If the government want to know the real reason why business confidence has stalled—if they want to know the reason why they have been such a failure on job creation—they do not need to look to unions. They do not need to look to the unemployed, people with disability or seniors. They do not need to look to Australia's response to climate change. They need to look in a mirror.

After all, this is the government which Morgan Stanley said was damaging confidence in the Australian economy through its 'alarmist budget narrative'. I will just repeat that: through its 'alarmist budget narrative'. This is the government which has made every effort to avoid having infrastructure programs independently assessed by Infrastructure Australia to find out what economic benefit they would actually deliver to Australia. In fact, it has failed to implement its pre-election promise to conduct an independent cost-benefit analysis for projects valued at over $100 million. And the same government has been running around the country, announcing billions of dollars of Labor infrastructure projects and trying to claim them as its own. This is the government which tried to play chicken with Australia's auto industry and lost, resulting in the loss of tens of thousands of jobs in automobile and parts manufacturing.

This is also the government which is going to give Australia a second-rate national broadband network consisting of outdated HFC technology and a 100-year-old copper network. This will cripple our economic opportunity in ICT and the businesses which rely on it, while other countries move ahead in leaps and bounds with their optic fibre rollouts. Australia has already dropped to the 44th lowest in the world in average peak broadband connection speeds. It is a shame.

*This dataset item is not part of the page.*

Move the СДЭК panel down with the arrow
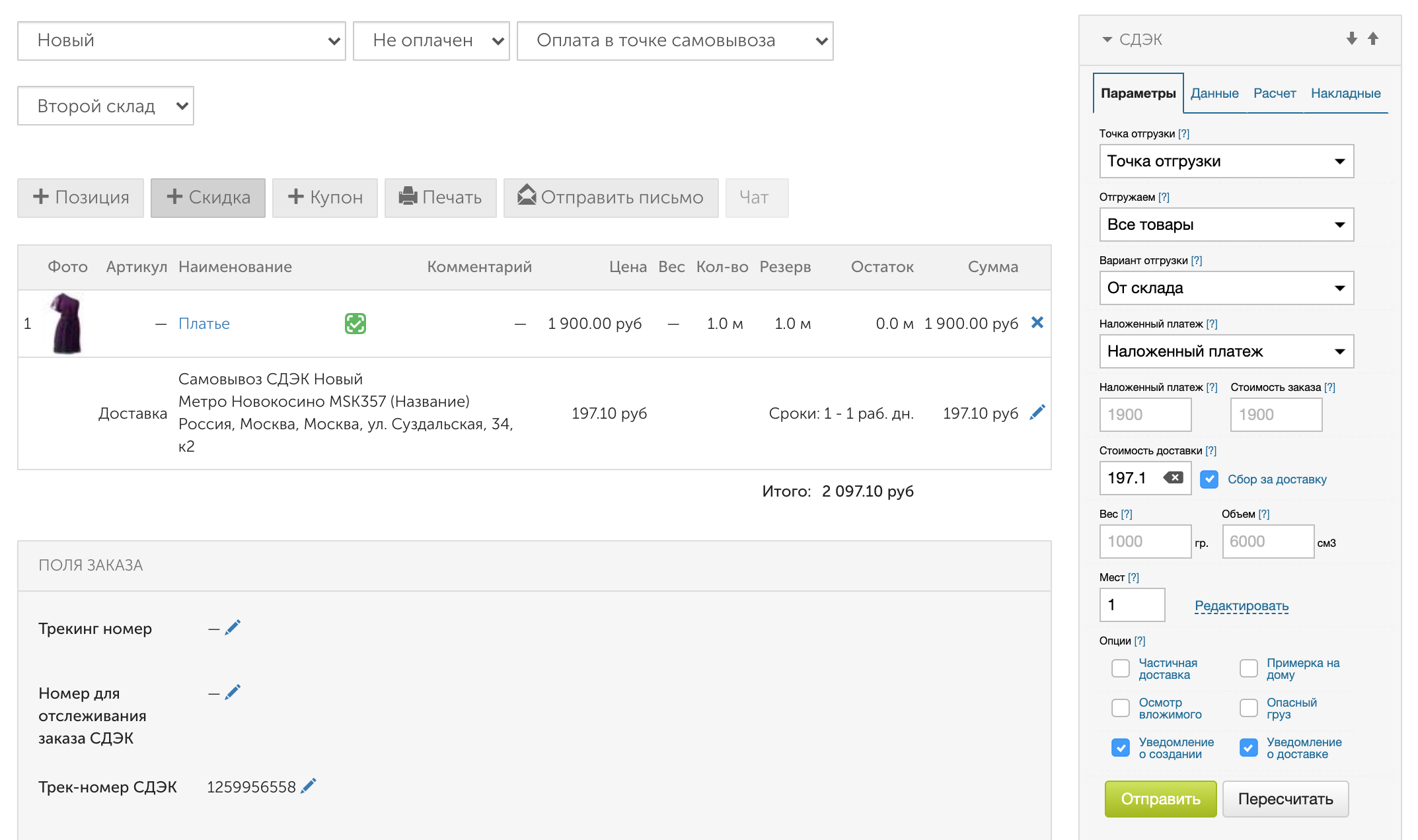Screen dimensions: 1418x840 point(1352,39)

And yet this is the government which is ripping money out of higher education and wants to make students pay thousands more for university degrees. This is the government which rejects science, and was until recently the first government since 1931 not to have a science minister. They have defunded the Climate Change Authority and gutted the CSIRO, sacking one in every five of its scientists. The CSIRO is the organisation which recently netted the government $430 million in royalties from the invention of wi-fi, a technology that is now used worldwide in the daily lives of millions. And this is the government which failed to allow Australian companies the opportunity to tender for our submarine fleet and build our submarines in Australia by Australian workers.

The fact is this government does not understand that the key to economic success is economic productivity. They failed miserably to understand that the key drivers of productivity are education and training, innovation and infrastructure. Despite what this government would have us believe, there is not a significant problem with our workplace relations system. You just need to look at Australia's labour productivity as evidence for that. When was the highest growth in labour productivity in the past ten years? It certainly was not under Work Choices. No, it was in 2012, under the Fair Work Act, and under the Fair Work Act industrial disputes are down. There was a quarterly average of 13.5 days lost to industrial disputation under the Howard government. Under the previous Labor government—guess what—it was only 4.6 days.

And the government's claim that Australia faces a wages explosion is completely bogus. The latest increase in the wage price index was 2.6 per cent, below inflation. In fact, the real wages breakout was that in the pay of top executives. Until Labor's reforms to statutory executive pay, the salary of top CEOs was out of control, growing 130 per cent between 2001 and 2010. By contrast, inflation had grown 28.6 percent and average weekly earnings by 52 percent.

While Mr Abbott has such a tenuous grip on his leadership, even when he is scraping off the barnacles of his unfair GP tax and unaffordable paid parental leave scheme the urge to reintroduce elements of Work Choices is irresistible to him. This Liberal government under any leader will always be compelled by their Pavlovian instinct to cut the wages and entitlements of Australian workers. They simply cannot help themselves. But the truth is that Work Choices is far from being 'dead, buried and cremated' as the Prime Minister claimed before the last election. It is merely resting.